チャイナリスク関連倒産が国内で急増、中国景気の減速警戒し日本株急落
2014年のデータで見て、日本の最大の貿易相手国は中国。輸出入総額は約32兆円で全体の20%。第2位の米国の21兆円、13%を大きく上回る。
今年は中国景気の減速が直撃か
しかし、東京商工リサーチでは、今後は「コスト増」以外の倒産が増える可能性があると指摘する。「中国の景気減速で倒産件数は前年以上に増える可能性が高まっている」という。
昨年9月、東京地裁に民事再生法の適用を申請した第一中央汽船。中国の景気減速にともなうばら積み貨物の需要減少で運賃と傭船料の逆ザヤが拡大。負債総額1196億円の大型倒産となった。

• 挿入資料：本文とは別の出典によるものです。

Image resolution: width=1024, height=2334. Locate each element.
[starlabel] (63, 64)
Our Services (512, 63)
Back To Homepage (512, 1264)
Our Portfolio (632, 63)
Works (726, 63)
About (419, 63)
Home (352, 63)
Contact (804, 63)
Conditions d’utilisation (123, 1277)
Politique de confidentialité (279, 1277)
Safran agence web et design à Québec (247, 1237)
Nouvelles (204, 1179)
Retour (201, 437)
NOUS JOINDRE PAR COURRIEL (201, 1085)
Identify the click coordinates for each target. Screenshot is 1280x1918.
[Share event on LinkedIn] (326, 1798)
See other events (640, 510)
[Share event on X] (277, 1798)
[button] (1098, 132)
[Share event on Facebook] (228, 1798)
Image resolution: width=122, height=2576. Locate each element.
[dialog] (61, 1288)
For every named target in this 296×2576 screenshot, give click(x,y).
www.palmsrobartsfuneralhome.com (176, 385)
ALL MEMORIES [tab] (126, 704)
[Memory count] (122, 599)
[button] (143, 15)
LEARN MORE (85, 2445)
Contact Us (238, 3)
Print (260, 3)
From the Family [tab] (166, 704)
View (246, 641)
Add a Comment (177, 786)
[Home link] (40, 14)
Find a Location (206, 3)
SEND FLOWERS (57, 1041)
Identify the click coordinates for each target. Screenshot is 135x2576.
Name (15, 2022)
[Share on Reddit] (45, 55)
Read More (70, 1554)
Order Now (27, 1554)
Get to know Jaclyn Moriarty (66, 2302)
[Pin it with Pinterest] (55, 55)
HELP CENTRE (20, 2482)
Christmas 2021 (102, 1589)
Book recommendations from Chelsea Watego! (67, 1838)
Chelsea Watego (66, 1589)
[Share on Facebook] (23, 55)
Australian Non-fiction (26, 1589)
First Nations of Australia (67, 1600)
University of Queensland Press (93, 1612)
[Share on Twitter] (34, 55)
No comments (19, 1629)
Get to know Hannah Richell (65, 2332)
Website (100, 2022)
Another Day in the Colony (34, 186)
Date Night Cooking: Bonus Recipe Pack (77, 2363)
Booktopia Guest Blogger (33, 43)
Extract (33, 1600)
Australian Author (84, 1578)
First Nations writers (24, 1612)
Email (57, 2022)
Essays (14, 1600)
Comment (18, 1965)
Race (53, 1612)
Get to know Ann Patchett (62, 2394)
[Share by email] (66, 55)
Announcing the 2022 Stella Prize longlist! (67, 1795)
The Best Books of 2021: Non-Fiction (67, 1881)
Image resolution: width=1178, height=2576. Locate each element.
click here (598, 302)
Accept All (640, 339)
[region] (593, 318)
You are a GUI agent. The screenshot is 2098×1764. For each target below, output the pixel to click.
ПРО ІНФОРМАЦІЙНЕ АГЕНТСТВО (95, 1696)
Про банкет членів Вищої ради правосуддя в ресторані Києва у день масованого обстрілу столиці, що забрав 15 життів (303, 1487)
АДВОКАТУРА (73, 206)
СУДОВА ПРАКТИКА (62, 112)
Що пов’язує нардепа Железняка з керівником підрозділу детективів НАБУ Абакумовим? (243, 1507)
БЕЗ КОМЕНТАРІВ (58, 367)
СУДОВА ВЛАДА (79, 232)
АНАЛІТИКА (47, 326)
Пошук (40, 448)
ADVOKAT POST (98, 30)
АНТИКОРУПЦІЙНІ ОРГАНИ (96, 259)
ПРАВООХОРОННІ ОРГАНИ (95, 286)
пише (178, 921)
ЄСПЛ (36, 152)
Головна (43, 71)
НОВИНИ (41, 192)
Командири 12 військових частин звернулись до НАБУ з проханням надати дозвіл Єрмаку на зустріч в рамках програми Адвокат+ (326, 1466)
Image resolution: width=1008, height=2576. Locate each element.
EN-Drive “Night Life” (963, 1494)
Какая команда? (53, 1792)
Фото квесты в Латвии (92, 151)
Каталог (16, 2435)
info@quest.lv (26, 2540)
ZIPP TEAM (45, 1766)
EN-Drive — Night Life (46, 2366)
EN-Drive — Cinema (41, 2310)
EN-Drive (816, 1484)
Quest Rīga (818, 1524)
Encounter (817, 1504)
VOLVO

ばら積み船運賃の国際市況を示すバルチック海運指数<.BADI>は、中国が石炭や鉄鉱石輸入を減少させる中で、過去最低を更新し続けている。足元は約400ポイントと2015年8月の水準から約3分の1の水準に下落。08年5月のピークには1万1000ポイントを超えていた。
円安は止まったが、中国景気は一段と減速。今後、日本の製造業から見た受注悪化や、過剰在庫商品が採算度外視の価格で日本に入ることで値崩れを起こす可能性もあるという。「インバウンド消費」が急に減ることはないとしても、明暗が分かれる企業が出てきそうだ。
見失った「フェアバリュー」
さらに国内総生産(GDP)で世界第2位の規模を有する中国の景気減速は、世界景気に連動しやすい日本企業の収益も圧迫する。今年、中国のGDPは6%後半の成長が見込まれている。先進国に比べれば依然として高い成長率だ。
しかし、中国の2桁成長を前提に組んでいた投資計画も多い。成長減速にともない計画の見直しを迫られれば、資金回収ができないケースも増えてくる。
12月の中国の貿易統計で、輸出は市場予想を上回り好材料と受け止められた。しかし、輸出増は12月以降の人民元安のプラス効果もあった。人民元安は、輸出を後押しするが、資金流出を促しかねない「両刃の剣」。さらに中国からの輸出が増えれば、ライバルであるアジア新興国の輸出を圧迫することになる。